Work to complete
How many lines in the data below contain the word "will"? State only the number.

Information
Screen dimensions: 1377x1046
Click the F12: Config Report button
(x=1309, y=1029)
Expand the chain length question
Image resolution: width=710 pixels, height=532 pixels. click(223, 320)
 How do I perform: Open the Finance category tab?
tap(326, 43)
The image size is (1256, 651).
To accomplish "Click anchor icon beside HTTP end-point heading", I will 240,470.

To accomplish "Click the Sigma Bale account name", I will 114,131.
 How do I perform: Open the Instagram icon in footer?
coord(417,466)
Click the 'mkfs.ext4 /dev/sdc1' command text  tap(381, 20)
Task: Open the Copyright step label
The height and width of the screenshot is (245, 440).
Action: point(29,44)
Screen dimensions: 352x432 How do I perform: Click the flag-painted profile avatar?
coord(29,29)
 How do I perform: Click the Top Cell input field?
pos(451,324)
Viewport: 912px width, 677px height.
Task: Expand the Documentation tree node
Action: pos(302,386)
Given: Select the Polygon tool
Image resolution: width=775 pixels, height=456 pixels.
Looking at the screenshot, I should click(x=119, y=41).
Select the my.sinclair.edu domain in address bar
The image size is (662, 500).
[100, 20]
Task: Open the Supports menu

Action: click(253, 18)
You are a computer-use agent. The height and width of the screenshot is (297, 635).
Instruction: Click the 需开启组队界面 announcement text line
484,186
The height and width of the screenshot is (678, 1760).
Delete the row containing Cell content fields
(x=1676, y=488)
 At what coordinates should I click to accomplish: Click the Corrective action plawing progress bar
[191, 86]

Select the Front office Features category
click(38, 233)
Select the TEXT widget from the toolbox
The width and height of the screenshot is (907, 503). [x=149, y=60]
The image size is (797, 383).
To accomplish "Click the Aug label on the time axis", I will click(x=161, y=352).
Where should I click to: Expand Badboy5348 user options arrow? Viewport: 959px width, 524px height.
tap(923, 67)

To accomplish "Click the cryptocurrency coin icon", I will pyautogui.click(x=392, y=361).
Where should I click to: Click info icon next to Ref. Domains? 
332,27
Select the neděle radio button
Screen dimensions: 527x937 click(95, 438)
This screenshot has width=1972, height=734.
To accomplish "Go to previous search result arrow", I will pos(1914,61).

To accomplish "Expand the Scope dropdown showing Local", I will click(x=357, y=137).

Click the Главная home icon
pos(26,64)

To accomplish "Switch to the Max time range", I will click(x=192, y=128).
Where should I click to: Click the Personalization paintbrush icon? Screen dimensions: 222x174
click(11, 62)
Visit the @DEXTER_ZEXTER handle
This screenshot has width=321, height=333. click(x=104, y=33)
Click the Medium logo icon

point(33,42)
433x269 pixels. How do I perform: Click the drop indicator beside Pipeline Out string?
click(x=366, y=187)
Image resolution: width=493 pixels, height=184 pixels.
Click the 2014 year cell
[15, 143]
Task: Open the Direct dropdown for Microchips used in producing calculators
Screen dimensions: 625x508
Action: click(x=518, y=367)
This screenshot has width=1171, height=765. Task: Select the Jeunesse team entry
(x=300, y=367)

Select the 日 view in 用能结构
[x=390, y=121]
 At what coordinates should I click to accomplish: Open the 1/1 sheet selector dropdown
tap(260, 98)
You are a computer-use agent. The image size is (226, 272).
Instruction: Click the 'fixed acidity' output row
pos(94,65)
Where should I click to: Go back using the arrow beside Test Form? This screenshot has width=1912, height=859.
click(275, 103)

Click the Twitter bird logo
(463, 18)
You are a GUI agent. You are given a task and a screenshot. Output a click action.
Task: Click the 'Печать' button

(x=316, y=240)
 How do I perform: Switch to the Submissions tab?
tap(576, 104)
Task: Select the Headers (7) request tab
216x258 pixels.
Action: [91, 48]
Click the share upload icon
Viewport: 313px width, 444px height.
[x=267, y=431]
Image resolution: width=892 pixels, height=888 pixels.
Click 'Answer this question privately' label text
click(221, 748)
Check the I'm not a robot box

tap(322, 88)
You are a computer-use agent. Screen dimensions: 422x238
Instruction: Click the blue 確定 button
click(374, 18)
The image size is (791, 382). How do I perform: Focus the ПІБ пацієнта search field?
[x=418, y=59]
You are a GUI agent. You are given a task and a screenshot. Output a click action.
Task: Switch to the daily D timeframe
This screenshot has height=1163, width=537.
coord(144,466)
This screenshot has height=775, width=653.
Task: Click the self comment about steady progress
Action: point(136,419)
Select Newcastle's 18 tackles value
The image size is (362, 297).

Exercise output
7